WRITTEN TASK:
Print every one of the records below verbatim, line for line.

Data entries

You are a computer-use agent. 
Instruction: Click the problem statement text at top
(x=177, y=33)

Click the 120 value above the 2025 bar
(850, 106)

FINISHED TASK:
You are a computer-use agent. 
Instruction: Click the problem statement text at top
(x=177, y=33)

Click the 120 value above the 2025 bar
(850, 106)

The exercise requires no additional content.